[Word and element location material]
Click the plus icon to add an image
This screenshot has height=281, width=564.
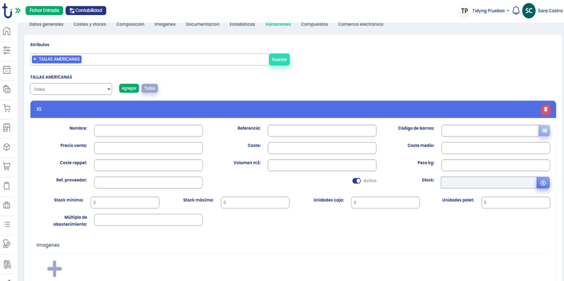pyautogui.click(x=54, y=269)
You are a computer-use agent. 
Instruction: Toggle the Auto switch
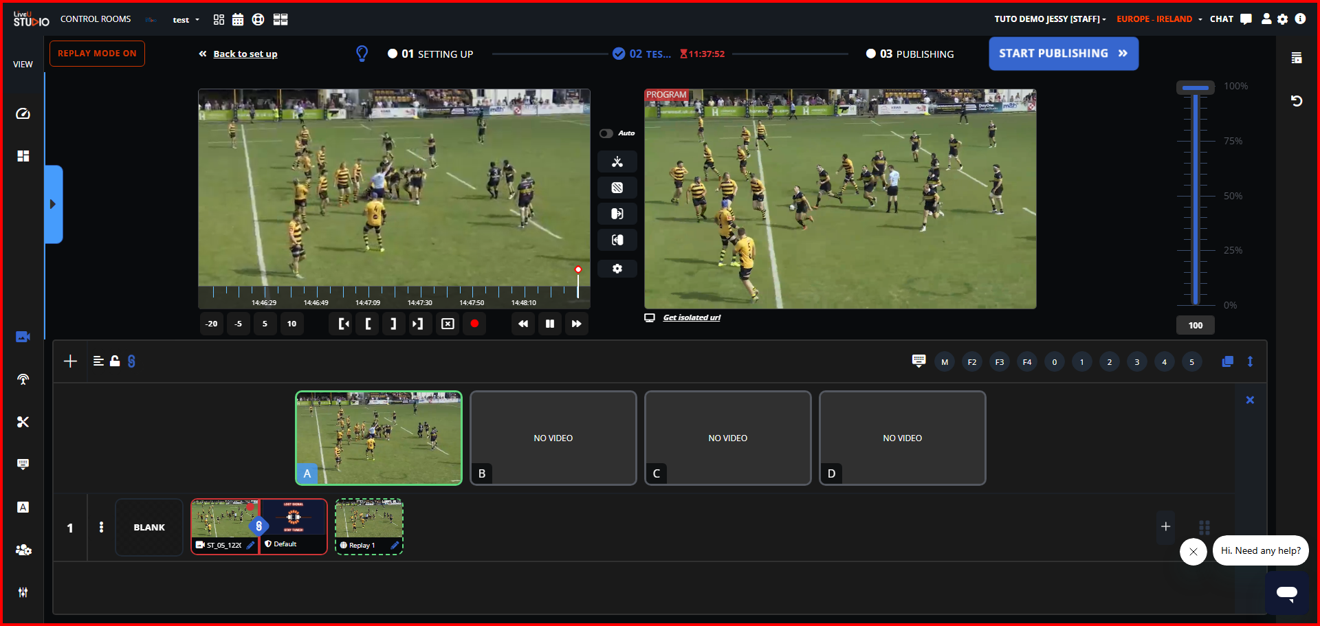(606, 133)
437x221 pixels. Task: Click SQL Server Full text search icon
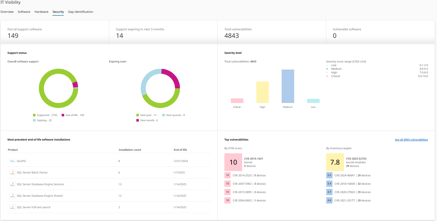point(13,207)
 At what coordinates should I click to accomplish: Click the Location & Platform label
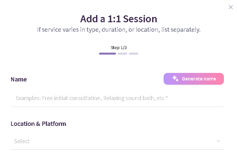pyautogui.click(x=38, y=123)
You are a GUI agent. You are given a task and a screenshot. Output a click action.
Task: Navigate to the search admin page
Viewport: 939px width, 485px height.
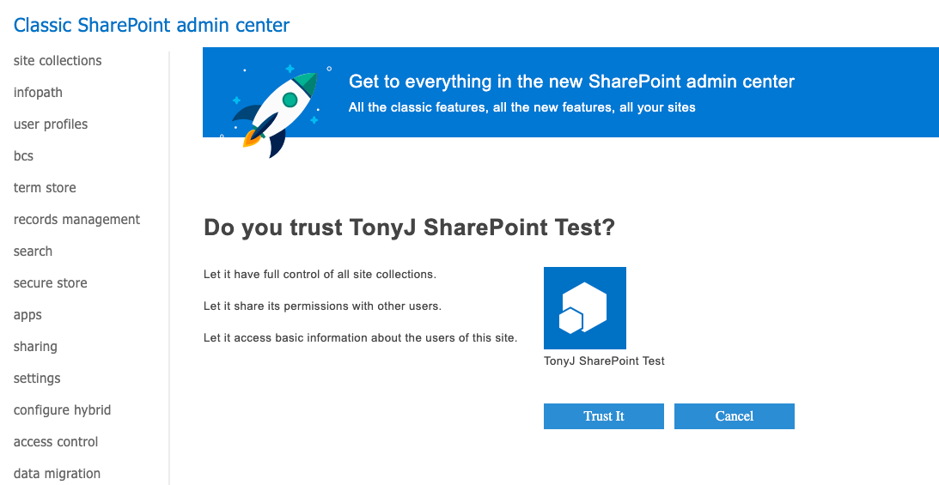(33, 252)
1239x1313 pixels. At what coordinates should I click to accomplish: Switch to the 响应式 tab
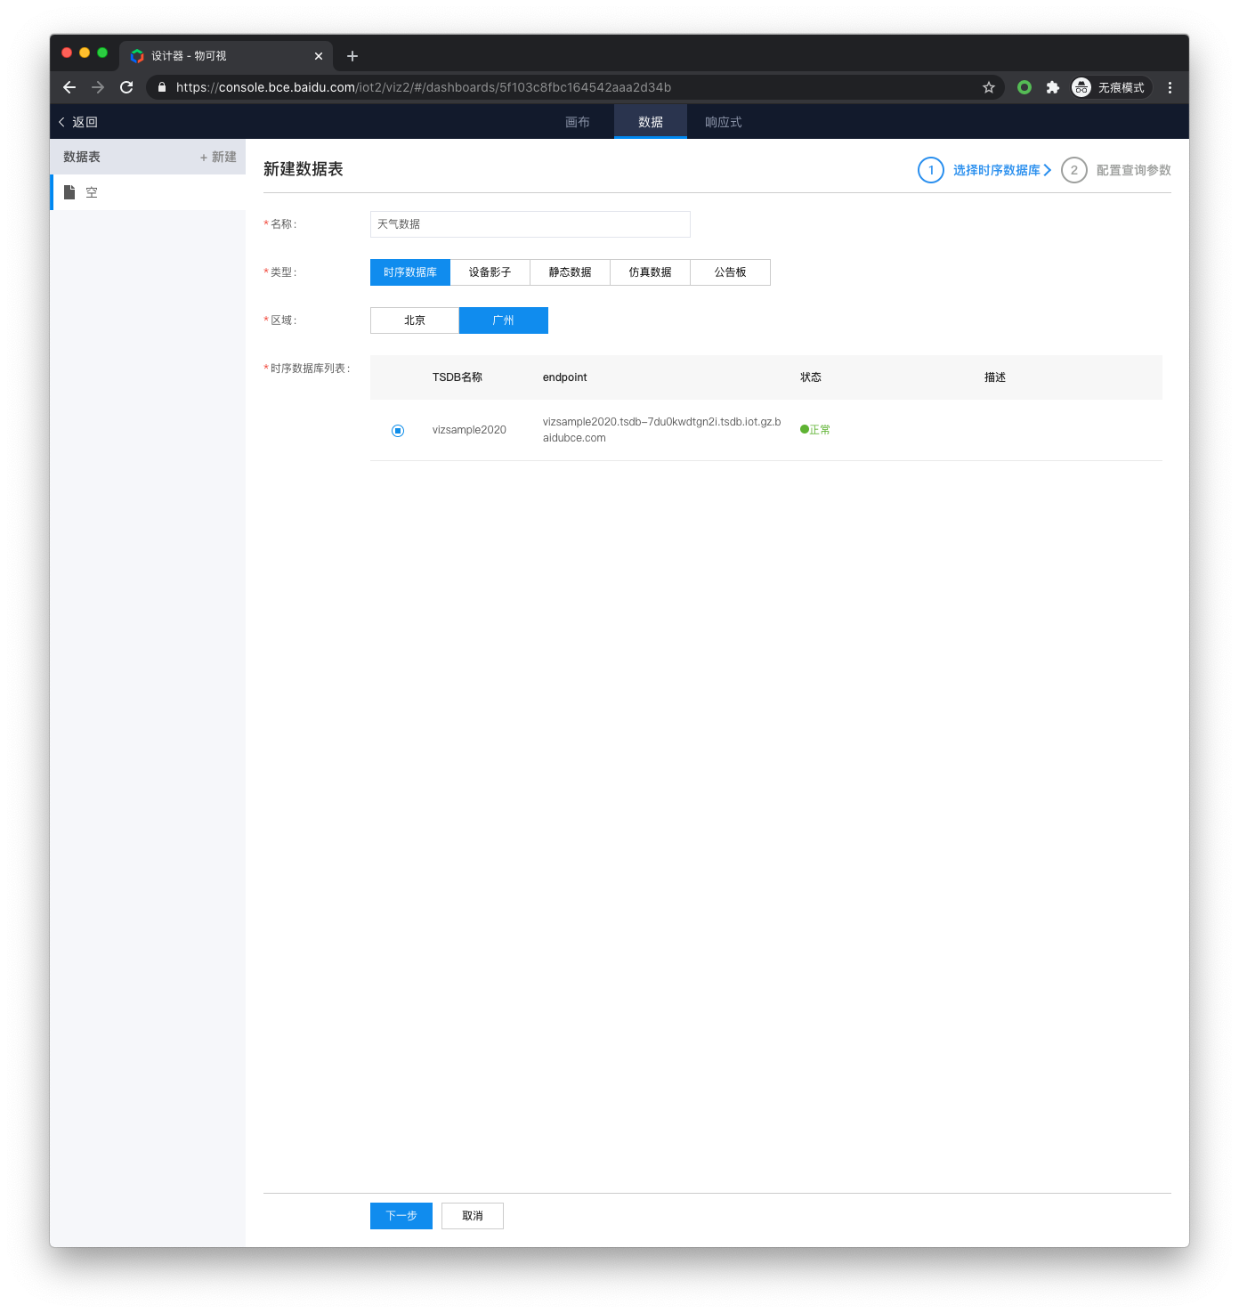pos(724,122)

◆ **TASK REQUIREMENTS**
Convert the material, starting with the line that contains "You are a computer-use agent." and continuing through the end of the material, into a Markdown table with the columns "No." and "Line," giving each line a row number. Skip blank lines and leave the pictures out.

◆ **EXPECTED OUTPUT**
| No. | Line |
|---|---|
| 1 | You are a computer-use agent.  |
| 2 | Instruction: Toggle the Auto switch |
| 3 | (606, 133) |
| 4 | 437x221 pixels. Task: Click SQL Server Full text search icon |
| 5 | point(13,207) |
| 6 |  At what coordinates should I click to accomplish: Click the Location & Platform label |
| 7 | pyautogui.click(x=38, y=123) |
| 8 | You are a GUI agent. You are given a task and a screenshot. Output a click action. |
| 9 | Task: Navigate to the search admin page |
| 10 | Viewport: 939px width, 485px height. |
| 11 | (33, 252) |
| 12 | 1239x1313 pixels. At what coordinates should I click to accomplish: Switch to the 响应式 tab |
| 13 | pos(724,122) |